TAREA PLANTEADA A — Según el texto sobre Egipto y Siria, ¿por qué hay en Egipto un alto riesgo de confrontación civil?

---------------

Egipto
y Siria fueron un mismo estado entre 1958 y 1961, constituyeron entonces la República Árabe Unida al
abrigo del prestigio del Presidente egipcio Gamel Abdel Nasser y de su
panarabismo. Tras la disolución de aquella efímera república ambas naciones
emprendieron caminos distintos. Hoy, las dos se encuentran en el centro de
atención de la comunidad internacional. Las consecuencias inmediatas de la
llamada primavera árabe de 2011 han sido diferentes para las dos naciones, pero
ambas sumidas en la inestabilidad guardan una gran incertidumbre sobre su
futuro.
En
el caso de Siria las revueltas de 2011 abrieron un proceso electoral, una
reforma constitucional bajo el omnipresente partido Baas y sus aliados y la
insurrección de parte del ejército y de la mayoría de la oposición que ha
terminado por sumir al país en una cruel guerra civil que ya se ha cobrado más
de 100.000 víctimas. En Egipto, tras la caída del dictador Mubarak, los
integristas ganaron las elecciones presidenciales, iniciaron un proceso de
islamización de la sociedad y de limitación de derechos civiles y tras las
revueltas y concentraciones en El cairo se produjo un golpe de estado militar
que acabó con el poder de los Hermanos Musulmanes. Las movilizaciones de éstos
y la dura represión de las nuevas autoridades suponen un alto riesgo de una
confrontación civil de incalculables consecuencias.

---------------

TAREA PLANTEADA B — ¿Puedes disponer como tabla Markdown, con las columnas "Número" y "Línea del registro", las líneas de los registros desde el comienzo de los registros hasta la línea que contiene "Action: (x=349, y=301)", ambas incluidas? Omite las líneas en blanco.

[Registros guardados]
---------------

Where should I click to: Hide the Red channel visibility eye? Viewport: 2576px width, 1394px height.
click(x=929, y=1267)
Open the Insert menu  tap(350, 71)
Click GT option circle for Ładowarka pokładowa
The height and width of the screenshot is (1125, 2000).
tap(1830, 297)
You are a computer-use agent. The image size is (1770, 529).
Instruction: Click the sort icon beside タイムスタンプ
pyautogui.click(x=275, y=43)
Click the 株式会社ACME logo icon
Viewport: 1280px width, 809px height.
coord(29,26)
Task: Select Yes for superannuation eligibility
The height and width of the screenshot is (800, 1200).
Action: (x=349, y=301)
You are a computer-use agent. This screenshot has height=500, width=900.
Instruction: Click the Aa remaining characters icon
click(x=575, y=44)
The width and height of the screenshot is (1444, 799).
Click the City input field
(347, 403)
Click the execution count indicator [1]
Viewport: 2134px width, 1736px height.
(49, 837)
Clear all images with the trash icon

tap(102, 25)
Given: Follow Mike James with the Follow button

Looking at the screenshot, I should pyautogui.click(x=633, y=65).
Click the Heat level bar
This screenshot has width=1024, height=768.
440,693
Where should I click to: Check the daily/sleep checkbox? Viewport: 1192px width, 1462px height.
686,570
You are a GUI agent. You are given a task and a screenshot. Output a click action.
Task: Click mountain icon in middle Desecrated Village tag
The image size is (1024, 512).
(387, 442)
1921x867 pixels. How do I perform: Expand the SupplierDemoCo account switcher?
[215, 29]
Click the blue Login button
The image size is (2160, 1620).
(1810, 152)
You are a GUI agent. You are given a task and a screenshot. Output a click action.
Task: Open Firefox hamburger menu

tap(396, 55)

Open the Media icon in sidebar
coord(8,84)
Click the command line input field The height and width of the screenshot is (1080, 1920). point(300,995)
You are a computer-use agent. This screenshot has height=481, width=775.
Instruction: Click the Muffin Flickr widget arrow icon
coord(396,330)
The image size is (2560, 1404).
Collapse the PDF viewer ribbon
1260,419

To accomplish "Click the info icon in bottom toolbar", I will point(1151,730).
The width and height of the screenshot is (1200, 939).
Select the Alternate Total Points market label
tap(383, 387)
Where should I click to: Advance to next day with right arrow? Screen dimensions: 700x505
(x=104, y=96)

---------------

RESULTADO A — Después del golpe de estado militar que acabó con el poder de los Hermanos Musulmanes, estos se movilizaron y las nuevas autoridades respondieron con una dura represión. Según el texto, esas movilizaciones y esa represión suponen un alto riesgo de una confrontación civil de incalculables consecuencias.

RESULTADO B —
| Número | Línea del registro |
|---|---|
| 1 | Where should I click to: Hide the Red channel visibility eye? Viewport: 2576px width, 1394px height. |
| 2 | click(x=929, y=1267) |
| 3 | Open the Insert menu  tap(350, 71) |
| 4 | Click GT option circle for Ładowarka pokładowa |
| 5 | The height and width of the screenshot is (1125, 2000). |
| 6 | tap(1830, 297) |
| 7 | You are a computer-use agent. The image size is (1770, 529). |
| 8 | Instruction: Click the sort icon beside タイムスタンプ |
| 9 | pyautogui.click(x=275, y=43) |
| 10 | Click the 株式会社ACME logo icon |
| 11 | Viewport: 1280px width, 809px height. |
| 12 | coord(29,26) |
| 13 | Task: Select Yes for superannuation eligibility |
| 14 | The height and width of the screenshot is (800, 1200). |
| 15 | Action: (x=349, y=301) |